We can create a UDT model specific for query reformulation by specifying the name of the source column (optional, column containing queries to be reformulated) and the name of the target column (correct reformulations) and a dataset size parameter. The size of the input dataset can be configured to be either "small" (size < 1M), "medium"(size < 10M) or "large" (size >= 10M). We configure different model parameters depending on the size of the input dataset. 

In [18]:
from thirdai import bolt

model = bolt.UniversalDeepTransformer(
    source_column="source_queries", target_column="target_queries", dataset_size="medium"
)

## Training

We can now train our model in just one line of code. You just have to specify the path to the training file. 

In [19]:
model.train(filename=train_filename) 

loading data | source 'train_file.csv'
loaded data | source 'train_file.csv' | vectors 900000 | batches 90 | time 4s | complete

train | time 167s | complete                                            ==                                           ] 14%



## Evaluation 

Evaluating the UDT model is also just one line of code. Since this UDT model is specific for query reformulation, you need to provide the number of suggested candidate queries that the UDT model generates. For instance, if you want to see the top 5 suggested query reformulations of the input query, set the `top_k` parameter to 5. Evaluating this model will also print out recall @k. If you also want the scores for the reformulated queries, you can specify `return_scores = True`

In [20]:
query_reformulations, scores = model.evaluate(filename=test_filename, top_k=5, return_scores = True)

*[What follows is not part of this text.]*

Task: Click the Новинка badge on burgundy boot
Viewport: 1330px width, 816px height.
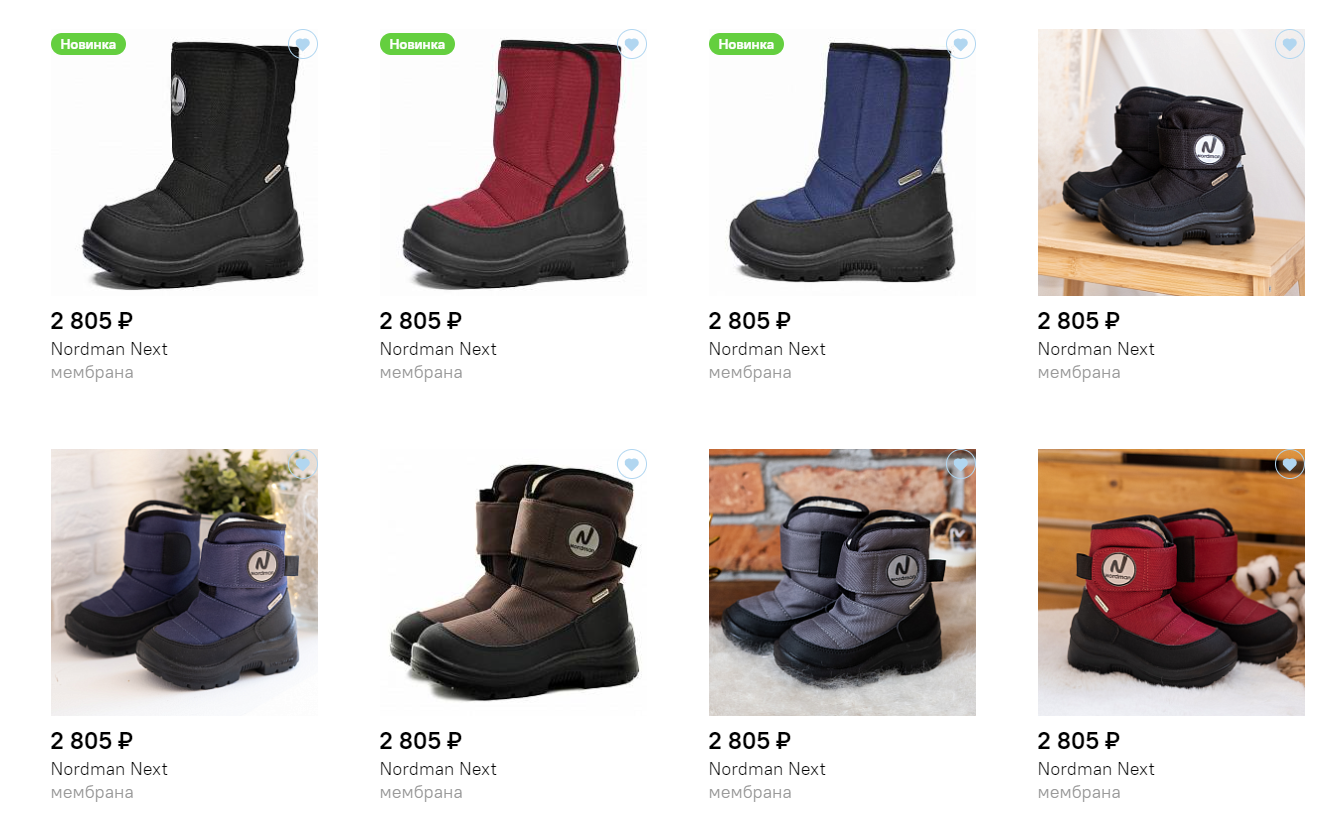Action: click(417, 44)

loading data | source 'test_file.csv'
loaded data | source 'test_file.csv' | vectors 270000 | batches 27 | time 1s | complete

evaluate | {Recall@5: 0.887} | time 54s | complete                         



## Saving and Loading

Saving and loading a trained UDT model to disk is also extremely straight forward. 

In [21]:
model_location = "query_reformulation.model"

# Saving
model.save(filename=model_location)

# Loading
model = bolt.UniversalDeepTransformer.load(model_location)

## Testing Predictions 

The evaluation method is great for testing, but it requires labels, which don't exist in a production environment. We also provide a predict method that can take a list of queries or a single query, which allows for easy integration into production pipelines. 

In [22]:
predictions, = model.predict_batch(queries=inference_batch, top_k=5)

In [27]:
out = model.predict(query="Health iiaclfsfo susei der air quality alert", top_k=5)

In [50]:
import gradio as gr
import pandas as pd


def generate(text, top_k):
    result = model.predict(text, top_k)
    return pd.DataFrame(data=result[0][0], columns=["Queries"])


examples = [
    ["Health iiaclfsfo susei der air quality alert"],
    ["Havy rains hae Mumabai"],
]

demo = gr.Interface(
    fn=generate,
    inputs=[gr.inputs.Textbox(lines=1, label="Input Query"), gr.Slider(5, 10, step=1)],
    outputs=gr.DataFrame(label="Reformulated Query"),
    examples=examples,
)

demo.launch()



Running on local URL:  http://127.0.0.1:7874

To create a public link, set `share=True` in `launch()`.